Do you know any musicians? My brother took piano and cello lessons. But then one day he picked up someone else's ukelale, said "what's this?" and promptly started composing songs on it. Somehow he picked up the drums in about a week, well enough to play in a jazz band. Drums clearly have no relation to the cello, of course. But he told me "music is music." I can't vouch for that personally; I have a tin ear. But it sure was easy for him.

One of my friends who's a polyglot tells me it's the same way with languages. After the first few, new ones take like no effort, even if they're totally unrelated. I can't vouch for that personally, either; my one or two foreign tongues are clumsy and barbaric.
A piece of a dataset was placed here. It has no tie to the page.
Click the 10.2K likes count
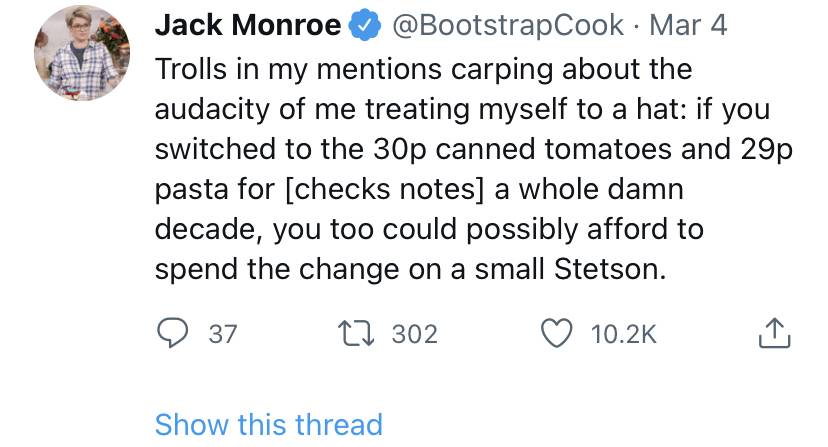This screenshot has width=828, height=447. [x=623, y=334]
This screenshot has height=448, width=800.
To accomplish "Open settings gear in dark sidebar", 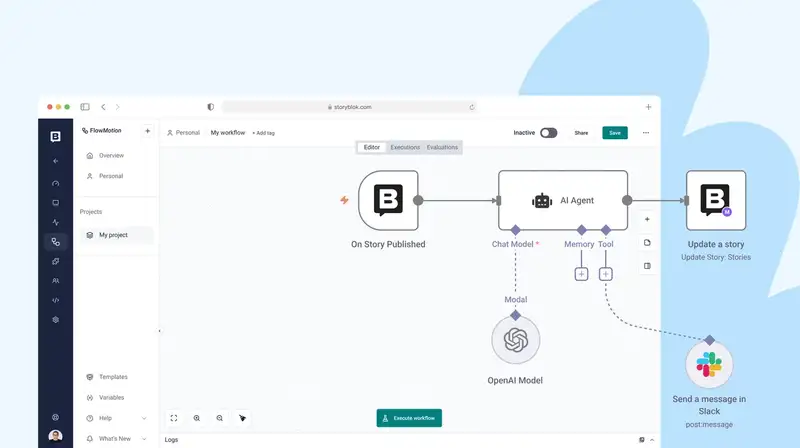I will [x=55, y=319].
Neither of these examples seemed odd to me, though. After years of training in unarmed combat, learning to fight with a knife, and then a pair of sticks, was a piece of cake (nunchucks still give me a headache, though). So, with the exception of the exotic ones, weapon skill is easy to transer.

I agree with this for weapon profencies because this represents one thing that most people leave out when dealing with PCs: PCs are extraordinary. They are not common people. They are rare individuals in teh world. If there are 5000 adventurers of various levels in a world of 500,000 people, then the adventurers are a small, rare number. Everytime I create a PC or an NPC, I keep in mind the fact that PCs are not ordinary people. So just as a musician can normally play more than one instrument (like my 12 y/o, who has been playing the drum without training or a real interest since he was two, and picked up the trombone this year because his school doesn't have a drum and plays like he's been playing for years), or the two and three sport athelete, an adventure who trains on swords in combat can probably pick up other weapons and use them for combat.